[WHAT YOU WILL DO]
Output nothing but the lines from the first line of the listing below through the line containing "Task: Click the red Help question mark icon", printed exactly and free of pictures.

***

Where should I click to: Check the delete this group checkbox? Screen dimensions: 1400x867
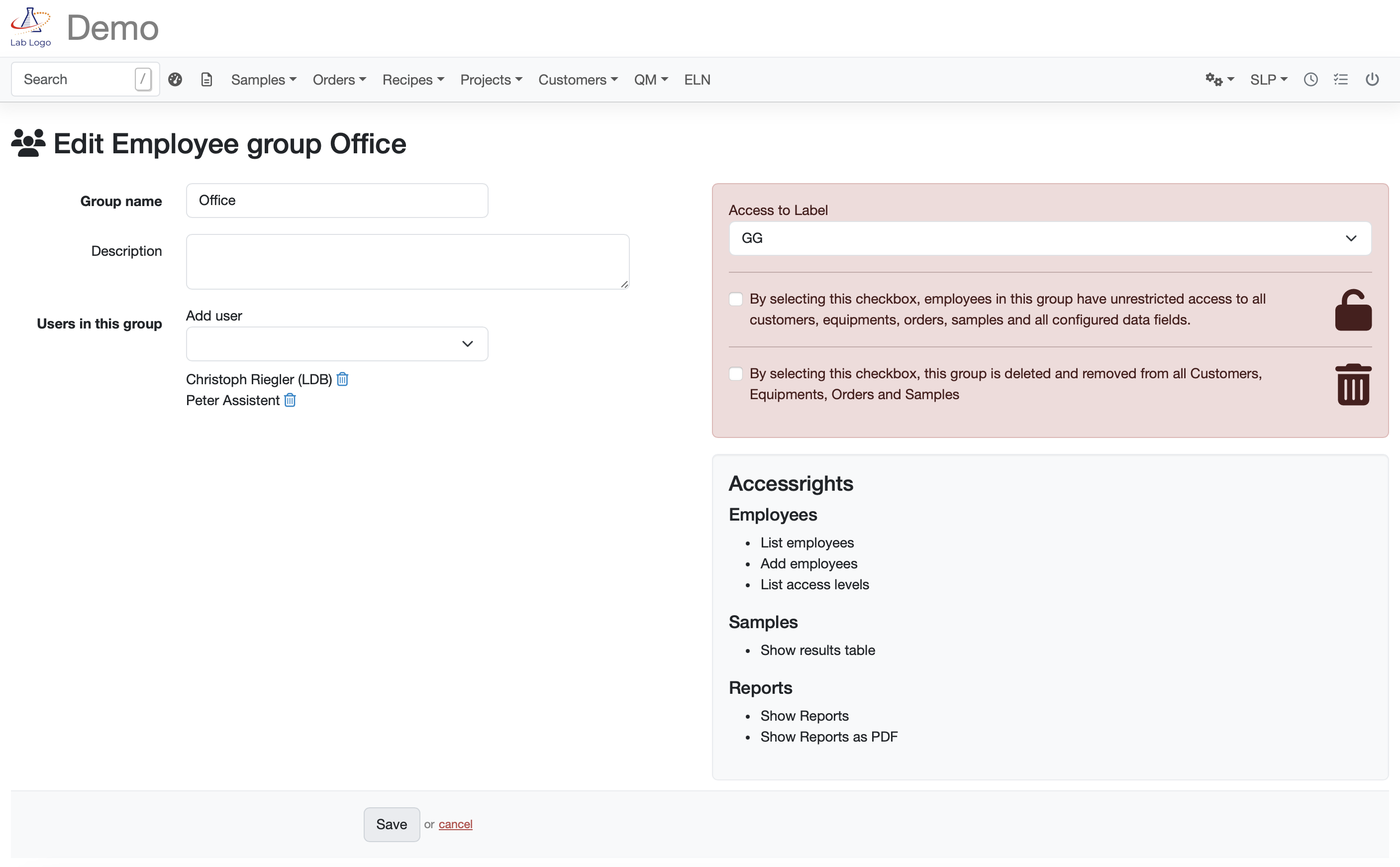point(735,374)
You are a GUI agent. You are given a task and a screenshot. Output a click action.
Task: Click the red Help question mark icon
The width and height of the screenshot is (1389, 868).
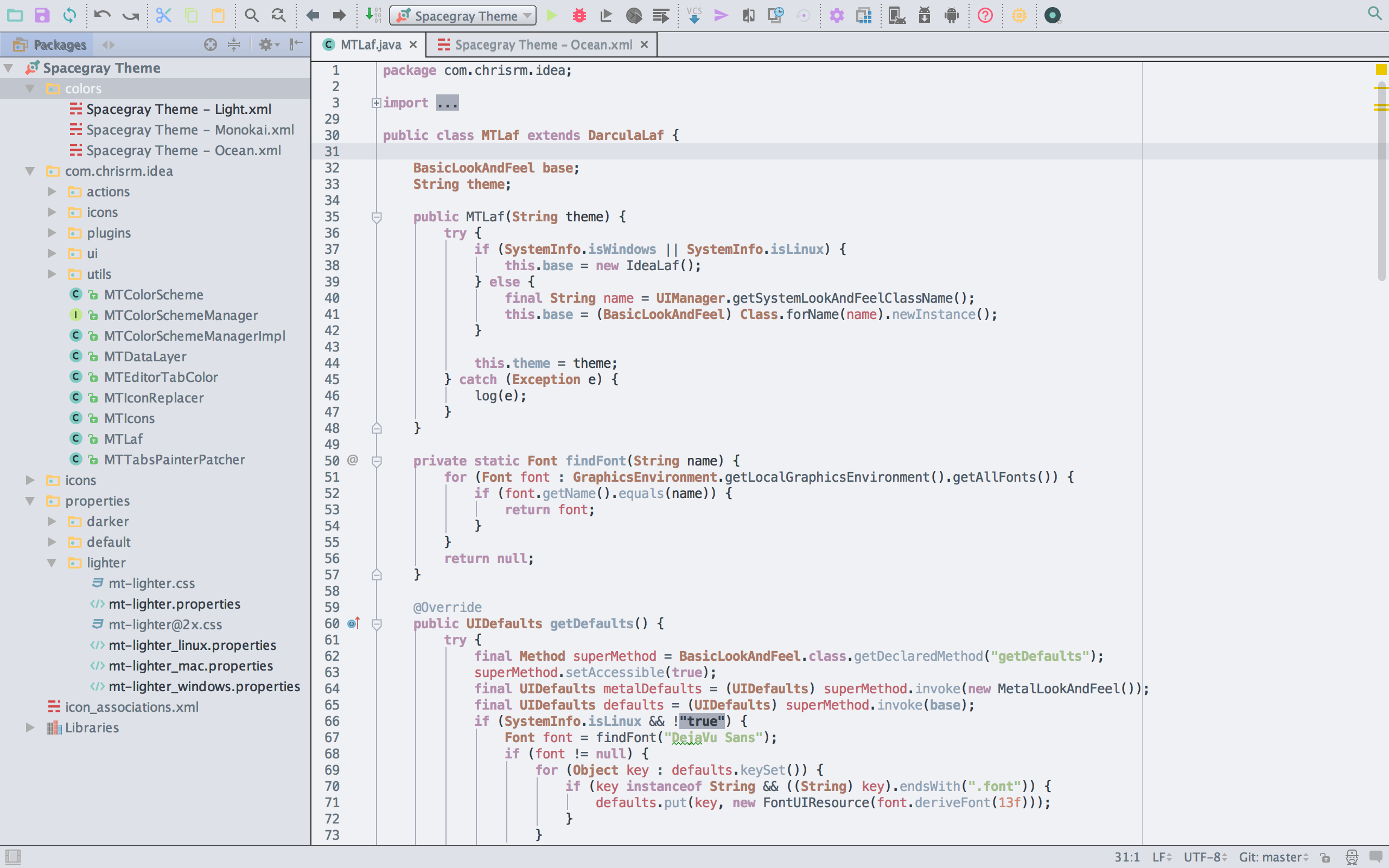(985, 16)
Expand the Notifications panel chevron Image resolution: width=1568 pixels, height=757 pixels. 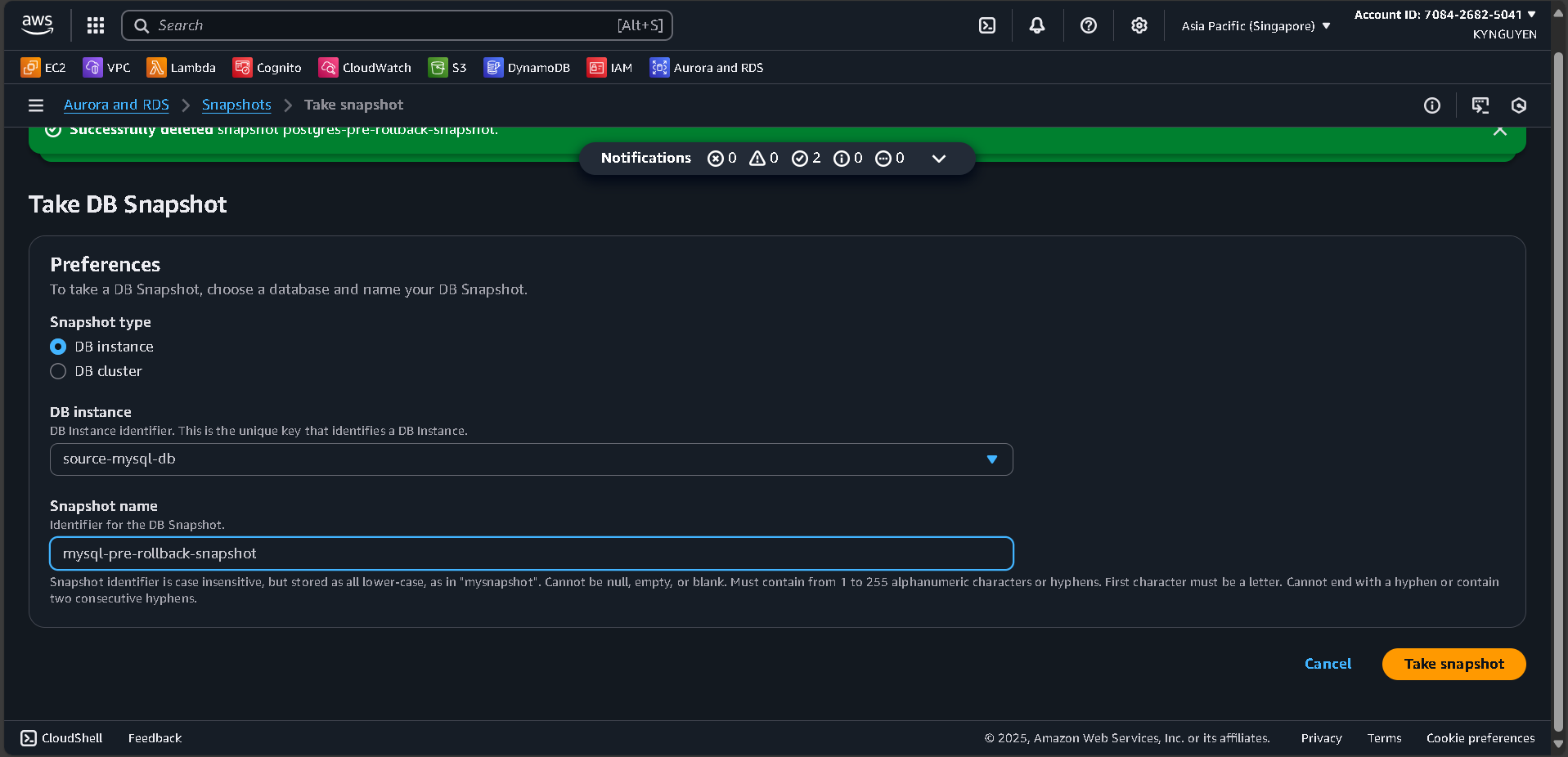pyautogui.click(x=938, y=159)
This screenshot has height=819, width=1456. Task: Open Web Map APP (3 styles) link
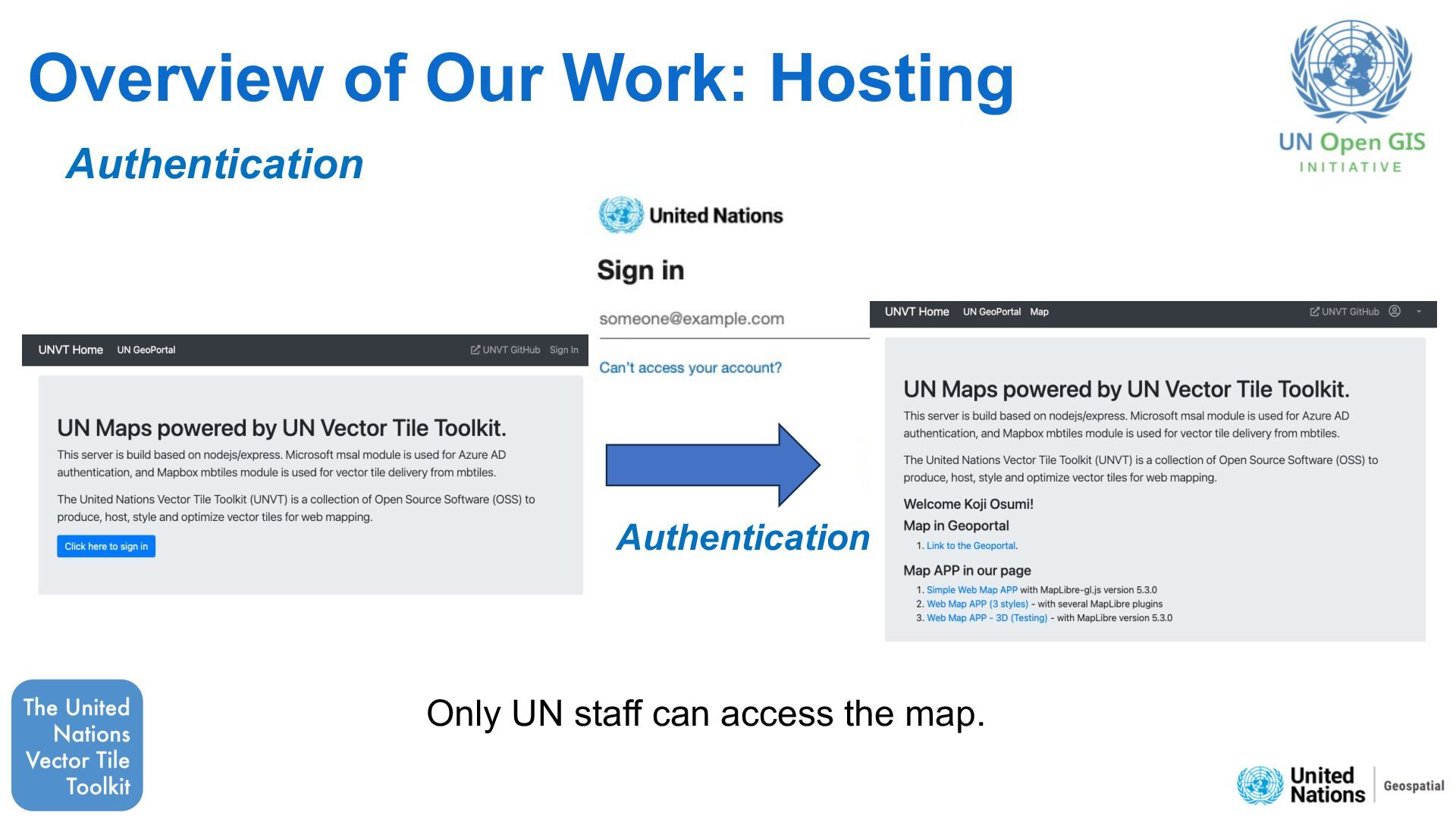click(x=977, y=604)
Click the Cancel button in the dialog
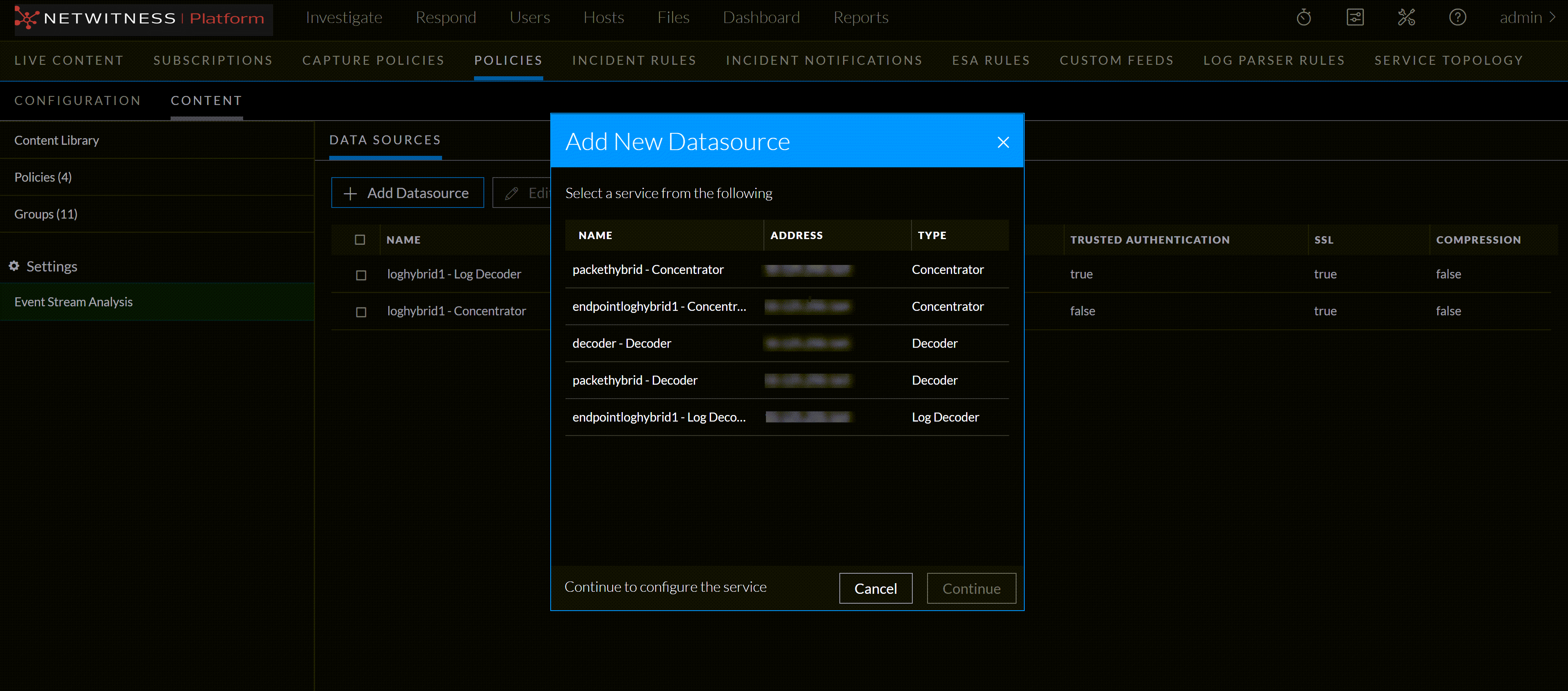This screenshot has width=1568, height=691. click(x=875, y=588)
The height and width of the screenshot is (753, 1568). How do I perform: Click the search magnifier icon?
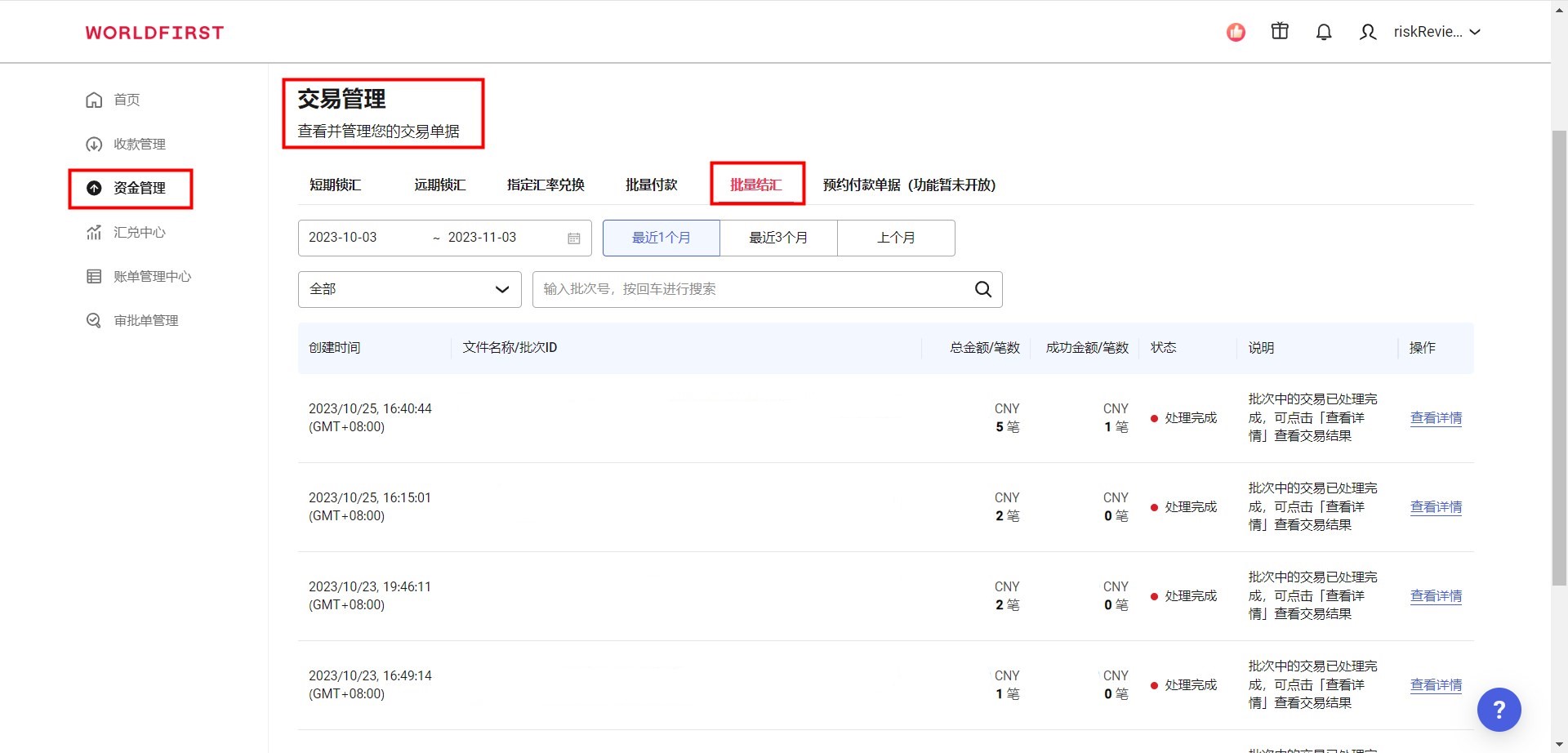click(982, 289)

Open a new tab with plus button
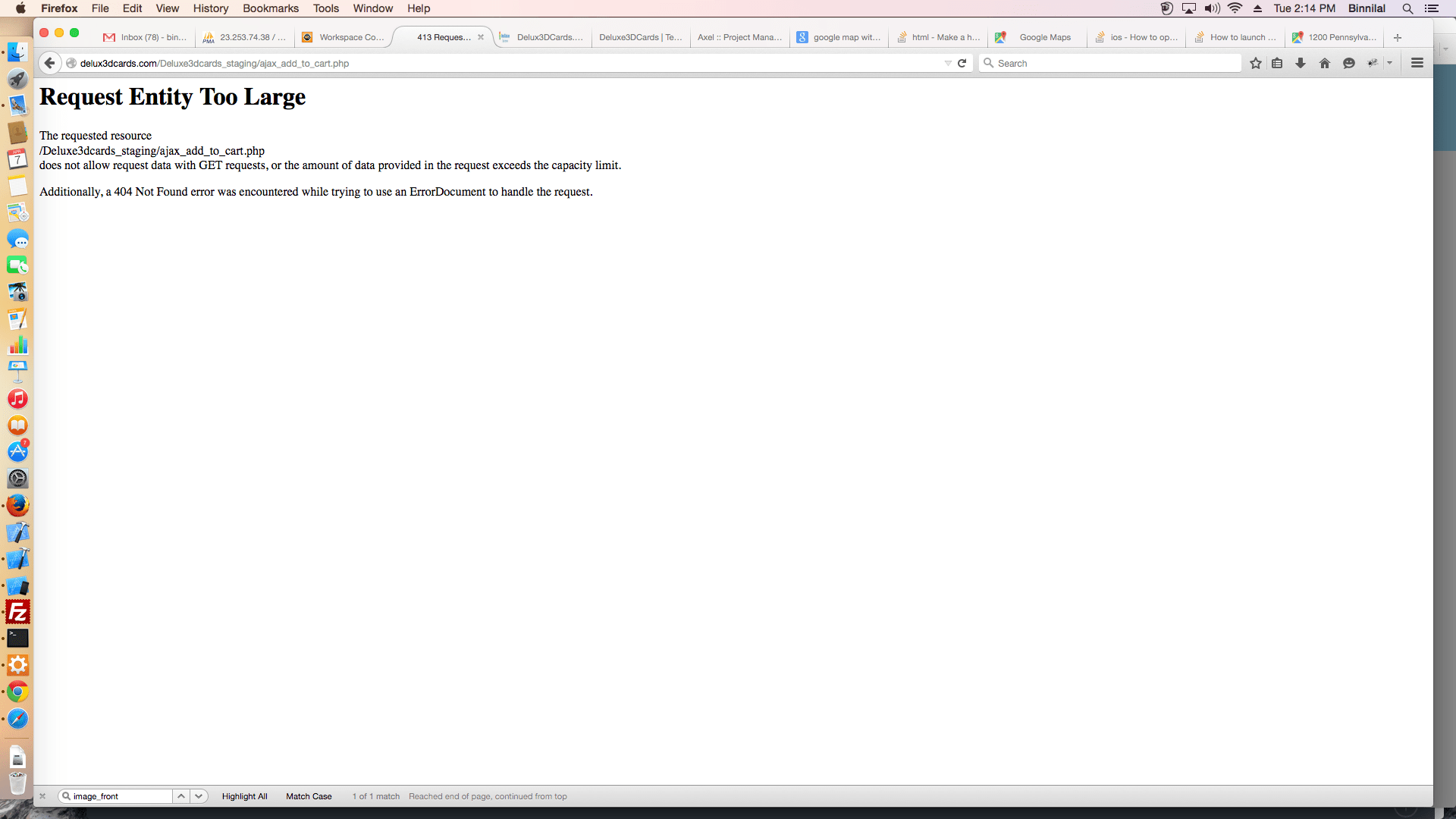pyautogui.click(x=1398, y=37)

***

[RESULT]
Where should I click to: Check the delete this group checkbox? Screen dimensions: 1400x867
point(735,374)
You are a GUI agent. You are given a task and a screenshot. Output a click action.
Task: Click the red Help question mark icon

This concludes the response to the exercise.